I generally take a fairly dim view of GLAAD; an organization that has historically seemed more interested in word policing than “empowering real people to share their stories.” And I have especially small patience for the GLAAD media awards, which time and time again lionize heterosexuals rather than “[amplifying] the voice of the LGBT community.”
And last year, when I heard that GLAAD was honoring Kerry Washington, I meh’d my heart out. But the straight Scandal star used the opportunity to magnificent effect. Washington opened her speech by acknowledging the seriousness with which she takes being an ally before calling out the way…

“Women, poor people, people of color, people with disabilities, immigrants, gay men, lesbians, bisexuals, trans people, intersex people, we have been pitted against each other and made to feel like there are limited seats at the table for those of us who fall into the category of ‘other.’ … As others, we are taught that to be successful, we must reject those ‘other others,’ or we will never belong.”

ALL VULNERABLE

I like to think of myself as practical and pragmatic, but to tell the truth I harbor some terribly romantic notions about the gay community. At our best we represent a space on the Venn diagram where all of the other circles overlap. A tribe of individuals from radically different cultures and backgrounds, drawn together by a shared desire for pleasure and acceptance, and united in the sanctuary we’ve found in one another, often far from the communities and the cultures which birthed us.

We are cooperative by nature—homosexuality is associated with heightened levels of progesterone, a hormone linked with pro-social behavior—and the circumstances of our formative years frequently involve alienation from the cultures of our birth and empathy-inducing struggle that often entails.

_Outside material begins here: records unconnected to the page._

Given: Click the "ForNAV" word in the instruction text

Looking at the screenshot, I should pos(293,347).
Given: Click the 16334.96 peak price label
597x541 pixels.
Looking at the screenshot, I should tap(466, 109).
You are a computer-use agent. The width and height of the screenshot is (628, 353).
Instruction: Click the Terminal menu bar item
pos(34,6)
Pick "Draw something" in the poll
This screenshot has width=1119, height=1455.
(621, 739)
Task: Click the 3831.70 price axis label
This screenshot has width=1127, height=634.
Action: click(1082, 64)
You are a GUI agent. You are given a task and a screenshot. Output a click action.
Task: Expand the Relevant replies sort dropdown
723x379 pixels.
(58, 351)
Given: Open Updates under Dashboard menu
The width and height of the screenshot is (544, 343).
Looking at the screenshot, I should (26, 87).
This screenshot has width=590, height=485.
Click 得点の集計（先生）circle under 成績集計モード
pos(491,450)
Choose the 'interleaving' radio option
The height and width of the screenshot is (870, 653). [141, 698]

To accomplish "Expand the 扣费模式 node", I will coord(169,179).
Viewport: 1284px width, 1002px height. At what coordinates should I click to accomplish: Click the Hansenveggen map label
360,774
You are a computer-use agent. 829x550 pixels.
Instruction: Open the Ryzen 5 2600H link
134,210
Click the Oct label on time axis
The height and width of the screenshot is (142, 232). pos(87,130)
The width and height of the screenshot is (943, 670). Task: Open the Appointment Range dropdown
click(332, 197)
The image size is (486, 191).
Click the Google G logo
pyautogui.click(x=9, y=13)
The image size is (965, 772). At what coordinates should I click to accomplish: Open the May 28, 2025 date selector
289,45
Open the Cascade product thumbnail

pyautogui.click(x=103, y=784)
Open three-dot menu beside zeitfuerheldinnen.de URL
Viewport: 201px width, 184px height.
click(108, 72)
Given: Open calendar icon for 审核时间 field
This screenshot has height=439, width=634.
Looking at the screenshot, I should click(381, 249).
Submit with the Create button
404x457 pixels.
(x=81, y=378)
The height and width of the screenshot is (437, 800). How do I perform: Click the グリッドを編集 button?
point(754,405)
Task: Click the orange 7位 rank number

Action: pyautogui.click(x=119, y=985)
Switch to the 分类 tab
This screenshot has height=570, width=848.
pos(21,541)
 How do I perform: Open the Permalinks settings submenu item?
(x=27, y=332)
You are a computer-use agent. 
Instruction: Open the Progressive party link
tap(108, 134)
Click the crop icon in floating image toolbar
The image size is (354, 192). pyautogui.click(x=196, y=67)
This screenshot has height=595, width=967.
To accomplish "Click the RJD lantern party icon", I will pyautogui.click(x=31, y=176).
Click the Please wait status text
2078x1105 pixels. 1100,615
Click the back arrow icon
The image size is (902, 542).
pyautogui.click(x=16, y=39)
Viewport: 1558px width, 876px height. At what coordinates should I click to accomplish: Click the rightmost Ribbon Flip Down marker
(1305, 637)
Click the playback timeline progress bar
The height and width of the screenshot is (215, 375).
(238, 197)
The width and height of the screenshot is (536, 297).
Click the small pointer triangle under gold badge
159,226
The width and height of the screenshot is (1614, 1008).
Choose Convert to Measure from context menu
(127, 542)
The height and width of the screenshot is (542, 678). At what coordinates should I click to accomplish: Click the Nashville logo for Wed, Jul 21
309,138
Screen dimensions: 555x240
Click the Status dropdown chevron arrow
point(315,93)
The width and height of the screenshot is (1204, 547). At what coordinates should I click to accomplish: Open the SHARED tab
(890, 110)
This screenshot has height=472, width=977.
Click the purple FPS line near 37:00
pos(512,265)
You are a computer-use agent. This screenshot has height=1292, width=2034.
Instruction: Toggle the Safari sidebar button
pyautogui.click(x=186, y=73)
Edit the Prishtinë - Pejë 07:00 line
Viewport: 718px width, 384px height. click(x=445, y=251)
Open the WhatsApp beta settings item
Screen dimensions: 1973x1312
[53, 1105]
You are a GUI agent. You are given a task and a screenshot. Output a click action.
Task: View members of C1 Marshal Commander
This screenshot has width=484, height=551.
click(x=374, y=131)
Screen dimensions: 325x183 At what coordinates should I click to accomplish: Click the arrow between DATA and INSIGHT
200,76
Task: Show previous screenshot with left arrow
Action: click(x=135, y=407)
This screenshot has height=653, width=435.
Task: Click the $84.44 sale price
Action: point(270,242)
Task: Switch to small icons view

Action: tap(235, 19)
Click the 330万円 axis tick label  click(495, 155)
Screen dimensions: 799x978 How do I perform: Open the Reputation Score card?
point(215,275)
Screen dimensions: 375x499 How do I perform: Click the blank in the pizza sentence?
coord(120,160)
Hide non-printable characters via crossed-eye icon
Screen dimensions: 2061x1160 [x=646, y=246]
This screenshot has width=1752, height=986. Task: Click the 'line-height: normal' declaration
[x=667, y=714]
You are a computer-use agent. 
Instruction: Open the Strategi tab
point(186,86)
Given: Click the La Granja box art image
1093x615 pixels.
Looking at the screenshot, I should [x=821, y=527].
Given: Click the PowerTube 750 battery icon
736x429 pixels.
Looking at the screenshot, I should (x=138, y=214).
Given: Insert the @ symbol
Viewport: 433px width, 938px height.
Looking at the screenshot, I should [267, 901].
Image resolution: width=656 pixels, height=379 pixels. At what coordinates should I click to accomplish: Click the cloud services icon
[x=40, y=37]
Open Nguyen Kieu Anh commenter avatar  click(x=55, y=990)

And since we come from every people, we have the potential to be collective a force for compassion; bridge builders spanning the gulf of mutual incomprehension between the patchwork of cultures and tribes that make up Western Civilization.

But for the most part we fall bitterly short of that ideal, as the experience of Michael Sam, Mykki Blanco, and many others clearly shows.

Every victory in the fight for social justice exposes new fronts of injustice, new wrongs to be righted. Our victories in the fight for equality have been hard fought and hard won, but they will always be hollow as long as some of us are more equal than others. And the war will never end as long as the “other others” are excluded from their rightful place in our culture and our community.

To once again quote Ms. Washington:

“We must be allies and we must be allies in this business, because to be represented is to be humanized, and as long as anyone anywhere is being made to feel less human, our very definition of humanity is at stake, and we are all vulnerable.”